──────── MATERIAL PROVIDED ────────

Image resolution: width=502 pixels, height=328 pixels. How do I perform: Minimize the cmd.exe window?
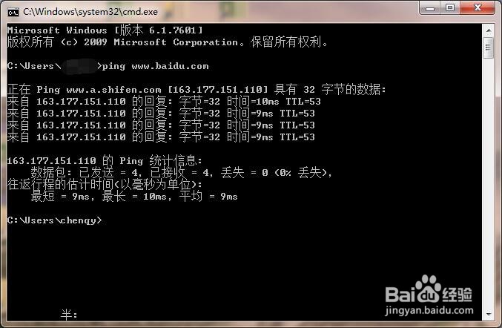pos(429,8)
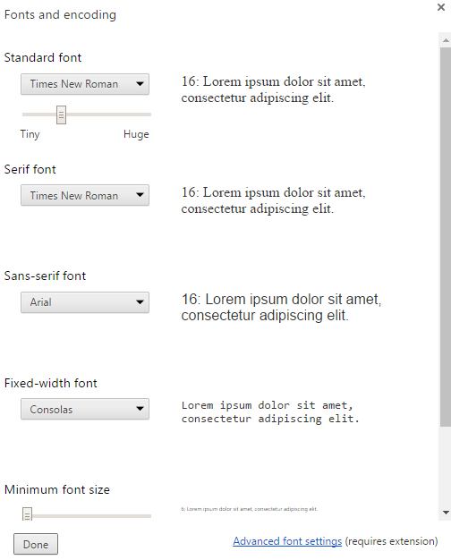This screenshot has width=451, height=560.
Task: Click the Minimum font size slider handle
Action: click(x=27, y=514)
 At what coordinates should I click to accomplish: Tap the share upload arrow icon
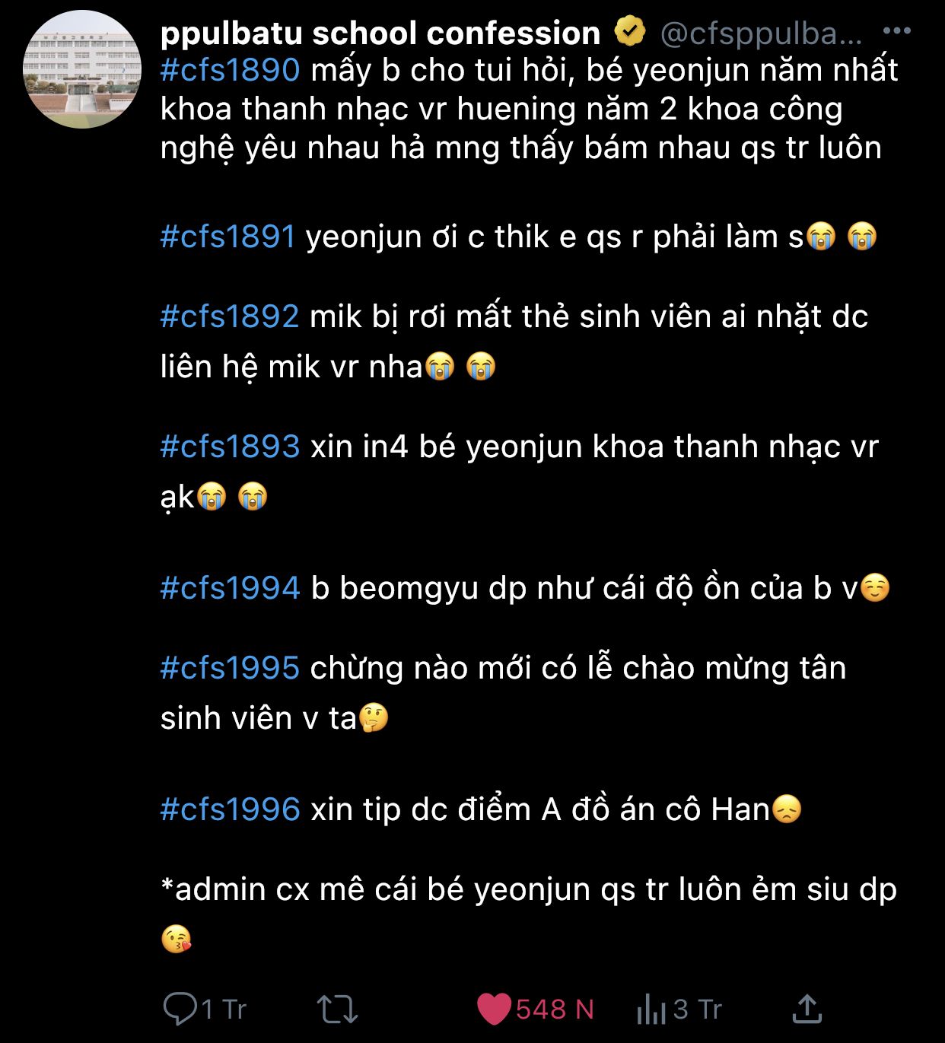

────────

ACTIVITY:
A verbatim transcript of the entries above is required, with the pictures left out.

COMPLETED EXERCISE:
Image resolution: width=502 pixels, height=328 pixels. How do I perform: Minimize the cmd.exe window?
pos(429,8)
This screenshot has width=451, height=560.
Task: Click the Minimum font size slider handle
Action: click(x=27, y=514)
 At what coordinates should I click to accomplish: Tap the share upload arrow icon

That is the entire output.